Dauer

Viele Intellektuelle und in noch stärkerem Maß Künstlerinnen, haben den Wunsch ein dauerndes Werk hervorzubringen. Eines das wirkt und über das noch in hunderten von Jahren gesprochen werden wird. Sie würden das nicht zugeben, vielleicht ist Wunsch sogar ein zu starkes Wort. Aber jedenfalls haben sie die Fantasie. Keine Frau von Geist, die sich nicht gefragt hätte, was aus ihr, aus ihrem gedanklichen Werk in der Zukunft werden würde – was wird davon übrig bleiben?

Die Antwort ist: nichts.
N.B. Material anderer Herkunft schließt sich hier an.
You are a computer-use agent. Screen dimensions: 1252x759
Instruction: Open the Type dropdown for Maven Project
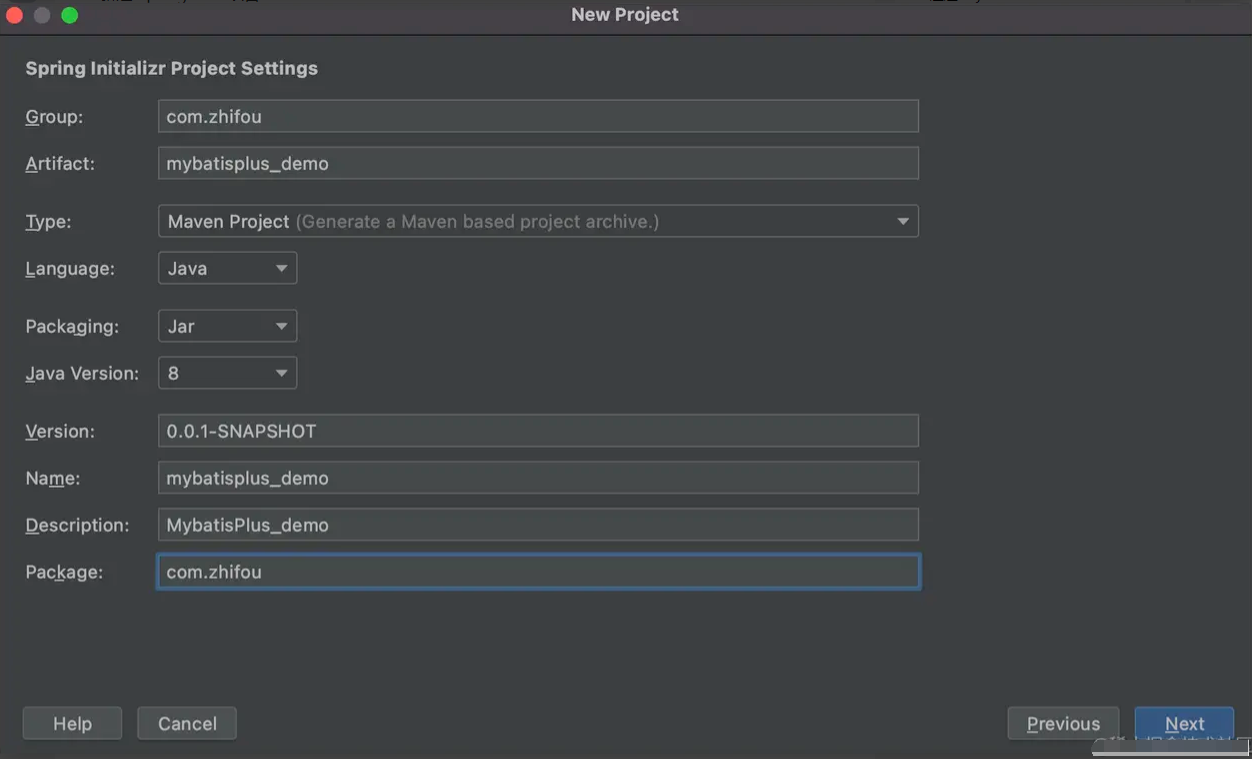coord(538,221)
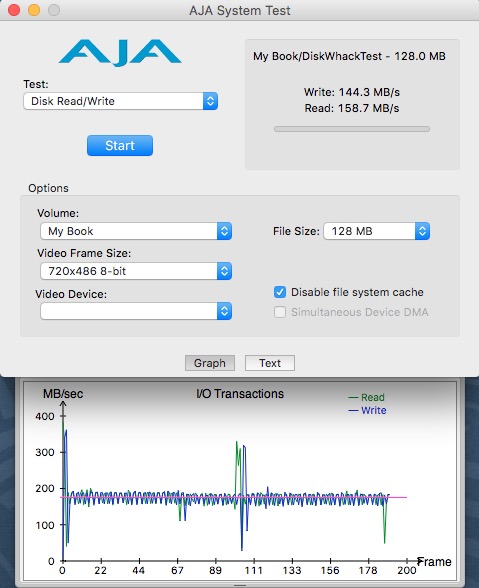Open the Test type dropdown arrows
The height and width of the screenshot is (588, 479).
(x=210, y=101)
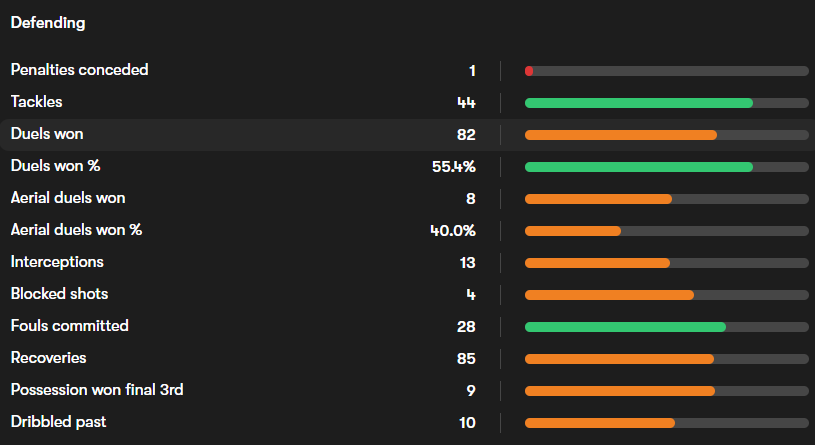Open the Interceptions stat row
The width and height of the screenshot is (815, 445).
click(57, 262)
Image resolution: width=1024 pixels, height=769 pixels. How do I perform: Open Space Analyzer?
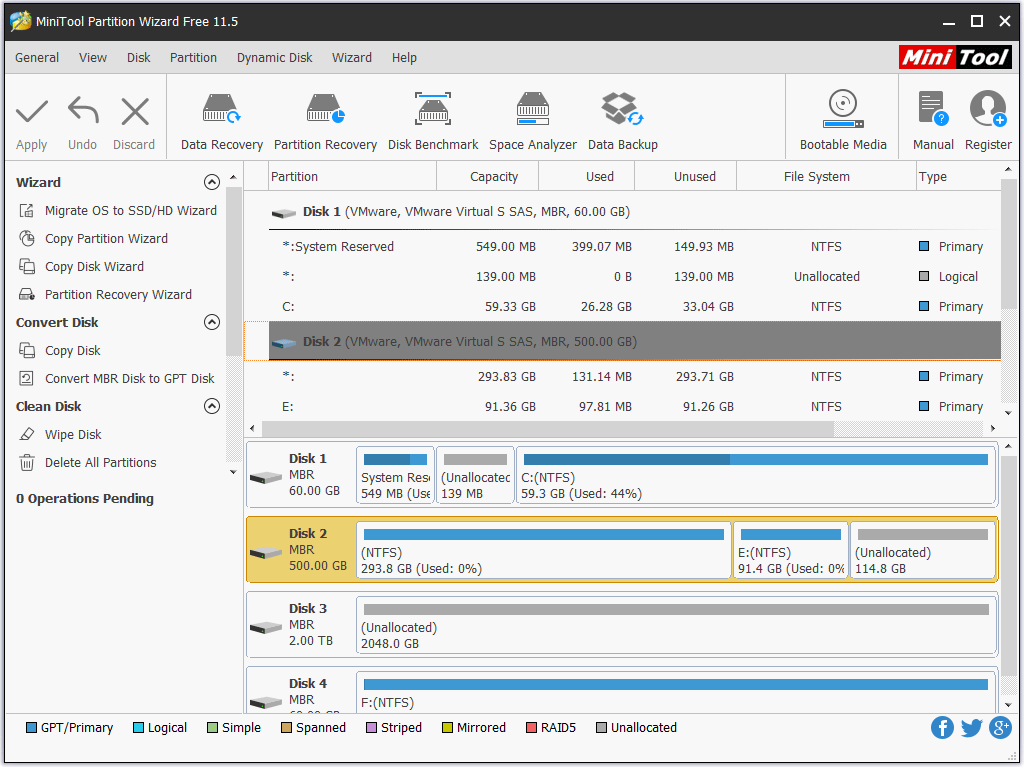532,121
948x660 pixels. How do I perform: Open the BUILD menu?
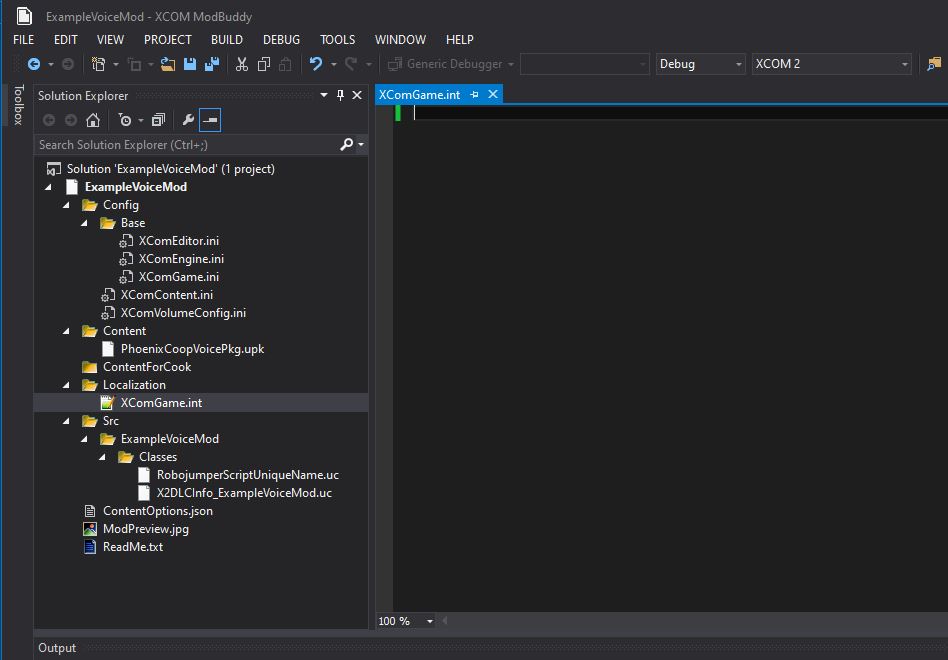click(227, 40)
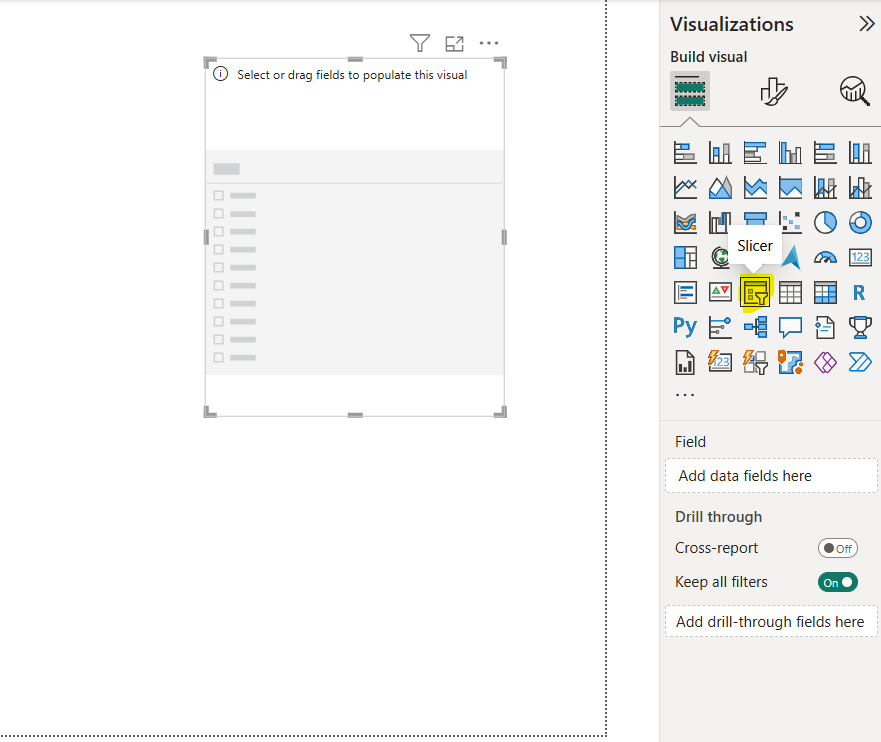This screenshot has height=742, width=881.
Task: Switch to the Format visual tab
Action: click(772, 92)
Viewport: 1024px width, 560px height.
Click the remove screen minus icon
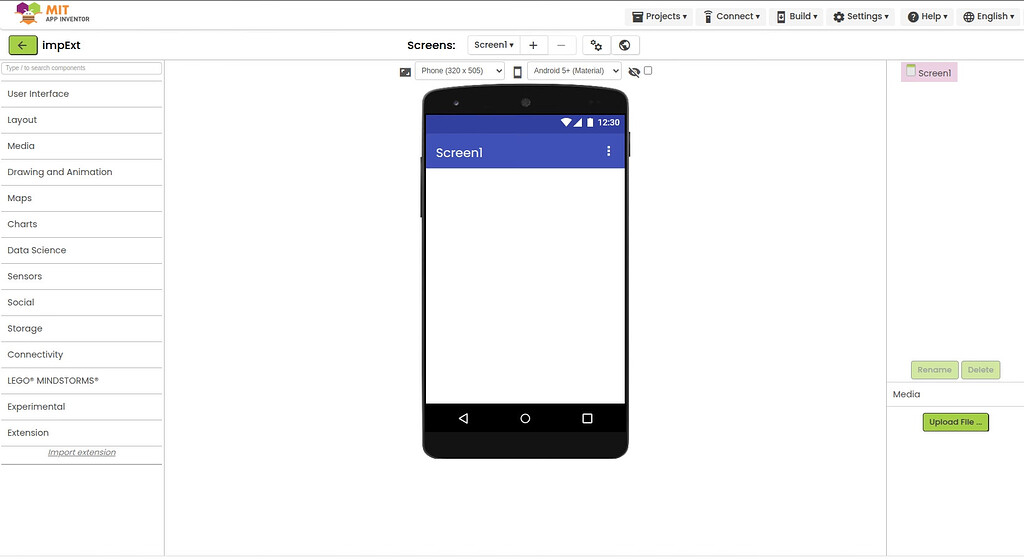pyautogui.click(x=561, y=45)
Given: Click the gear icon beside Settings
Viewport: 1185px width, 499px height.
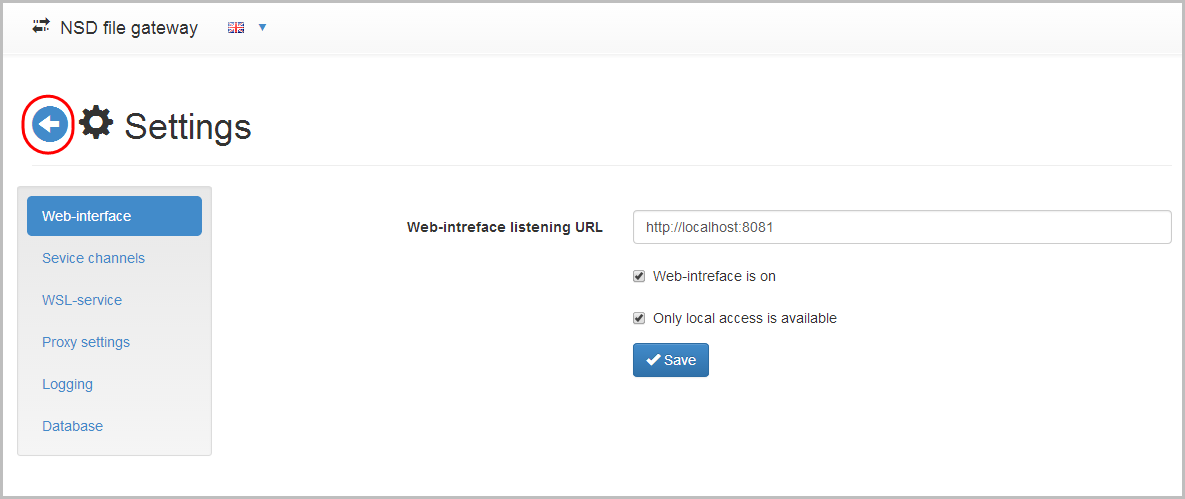Looking at the screenshot, I should pos(96,123).
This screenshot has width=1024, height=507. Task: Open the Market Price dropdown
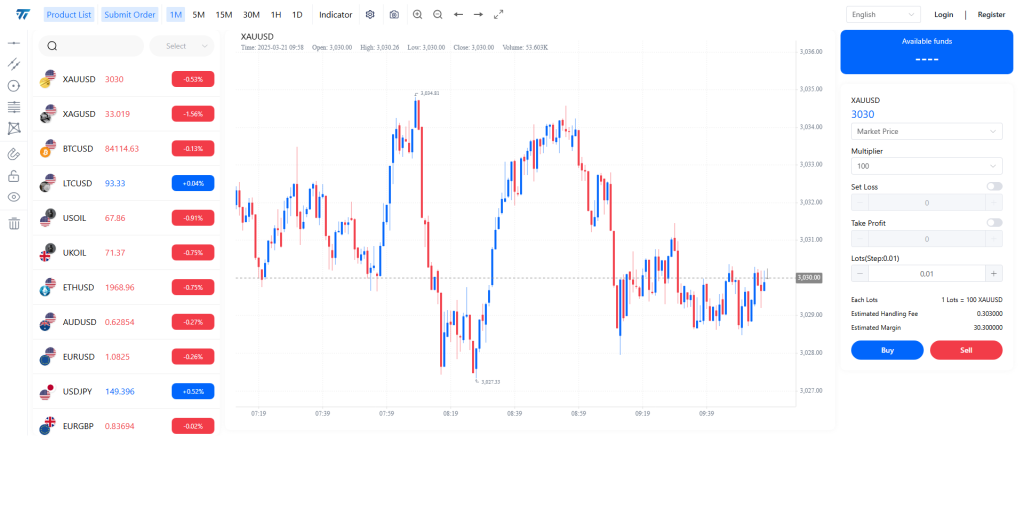pos(926,131)
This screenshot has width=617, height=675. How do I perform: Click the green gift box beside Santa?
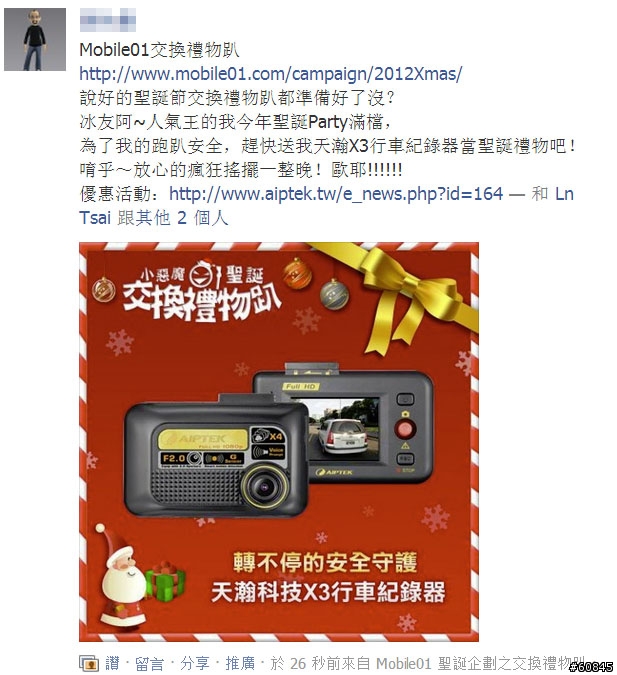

Und zwar nicht, weil die Sachen heutzutage so kurzlebig wären oder dergleichen Clichées, sondern weil es dazu eines lebensfähigen Werkes bedürfte. Ein Werk ist aber dann lebensfähig, wenn es sich in Gesellschaft eigenständig entfalten kann. Kurz: wenn es die Fähigkeit besitzt, sich von seiner Autorin zu entfernen, sich von ihr zu lösen und zu etwas Eigenem zu werden. Das meint zuvörderst Autonomie des Kunstwerks: die Fähigkeit des Gebildes sich selbst zu bestimmen. Das authentische Werk ist darin vielleicht wirklich wie ein Kind. Und, um im Bild zu bleiben, was die Kinder der Kinder in dreihundert Jahren vollbringen, ist schwerlich noch mit den Urgroßeltern in Zusammenhang zu bringen. Andererseits sprechen sie doch oft die gleiche Sprache, lieben dieselben Speisen und lesen dieselben Bücher.